Published on June 22nd, 2018 | by Admin


Participants Experienced Heightened Physiological Responses with Stronger Heart and Brain Responses when Listening to Audiobooks vs. Viewing Screen Adaptations

SYDNEY, Australia, Thursday 21 June 2018 –, the Australian arm of the world’s leading provider and producer of spoken word entertainment, today announced the results of a study by University College London (UCL) that indicates listening to audiobooks is more emotionally engaging than watching film or TV. Working in collaboration with Audible, researchers from UCL, London’s oldest university widely known for its highly regarded research, tested scenes from well-known stories across crime, sci-fi, fantasy, action and classical genres on 103 participants aged 18 – 67 to gauge the physiological impact of auditory vs visual storytelling mediums.

In-depth analysis of physiological data, as well as participants’ biological response, revealed that listening to audiobooks on Audible elicited a more intense physiological and emotional reaction than watching a screen. Across all genres and demographics, the study revealed no discernible difference in results between different genres, or between participants of different demographics.

The segments used were from eight blockbusters and bestsellers: Game of Thrones, The Girl on the Train, Pride and Prejudice, The Silence of the Lambs, Great Expectations, The Da Vinci Code, The Hound of the Baskervilles, and Alien. Specific scenes were tested based on emotional intensity, comparative length and similarity of narrative (i.e. minimal differences in the storyline between audio and video adaptations). Researchers tracked conscious responses to the audio and video clips through a variety of surveys, while measuring heart rate and electrodermal activity with Empatica E4 biometric sensors. These two physiological signals can reveal cognitive processing and sub-conscious emotional arousal in the brain.

“Listening to a story on Audible produced greater emotional and physiological engagement than watching the scene on a screen, as measured by both heart rate and electro-dermal activity,” said Dr. Joseph Devlin, Head of Experimental Psychology at UCL and lead researcher on the project. “Though participants surveyed assumed they were less engaged, the biometric sensors indicate otherwise. Having concluded the first phase of our multi-stage study with Audible, it seems as though the heart really does tell the story.”

“Audible was founded because we believe deeply in the impact that powerful listening experiences can have on hearts and minds,” said Audible CEO and Founder, Don Katz.

“This first phase of UCL research confirms what millions of Audible listeners already know—the spoken word enthrals, entertains, inspires and most importantly, moves us like nothing else.”

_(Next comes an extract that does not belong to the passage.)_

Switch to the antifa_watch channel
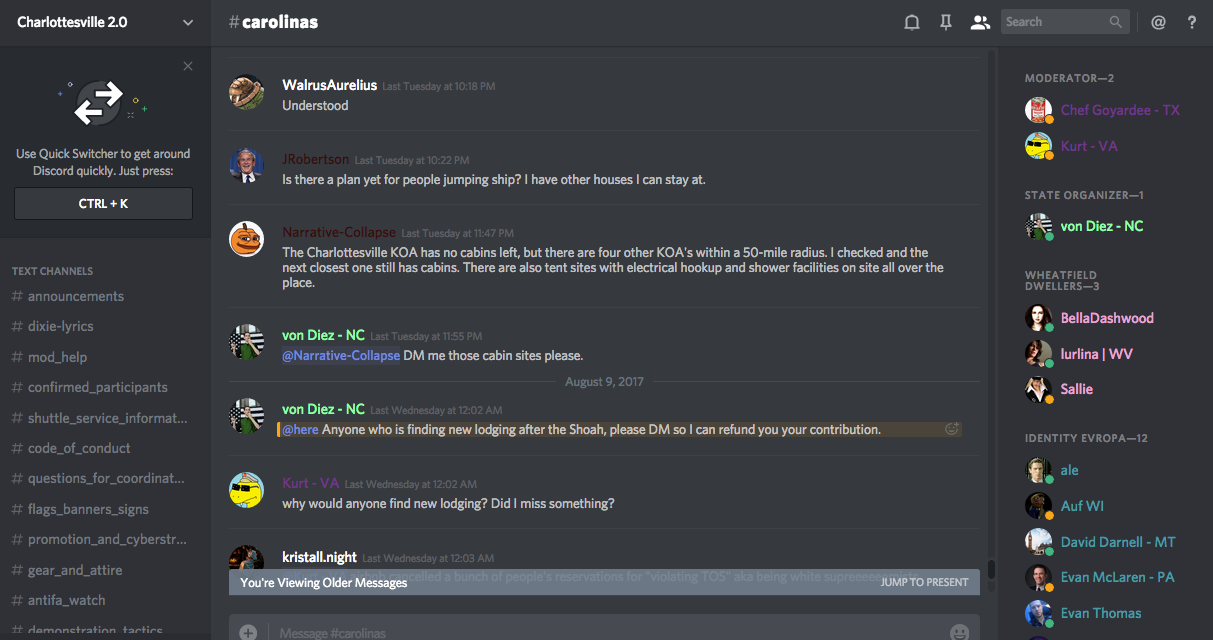 (66, 600)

  • The statistical evidence was very strong (over 99% certainty) that audiobooks produced a stronger emotional and physiological response than visual storytelling mediums. This finding is consistent across different stories, and different participant ages and demographics. These fluctuations in heart rate, body temperature and skin conductance – measured using Empatica E4 biometric sensors fitted at the wrist – suggest increased emotional engagement with auditory stories on a physiological level.
  • Participants’ average heart rate was higher when they were listening to audiobooks by about two beats a minute (mean difference = 1.7bpm).
  • Participants listening to audiobooks also had a higher peak heart rate during the story, by about 3.5 beats per minute (mean=3.52 bpm).
  • They were roughly 2 degrees warmer in their body temperature (1.66°C), and their skin conductance (EDA) was higher by 0.02 microsiemens when listening to audiobooks.
  • UCL’s research team cross-referenced accelerometer data with participants’ heart-rate data to rule out increased movement/fidgeting as a possible explanation for higher heart-rates whilst listening to audiobooks.
  • UCL’s research showed that audiobooks produced more consistent patterns of physiological change than films or TV clips, suggesting that the format may give authors better control of the emotional responses of their listeners.

Findings from the study are published on the bioRxiv preprint server and are available for review by the scientific community. Numerous organizations, scientific research groups and academic journals – including the Medical Research Council, Wellcome Trust and Nature – support the use of preprints as part of the peer review process. The research will be submitted to a peer reviewed journal in the coming months.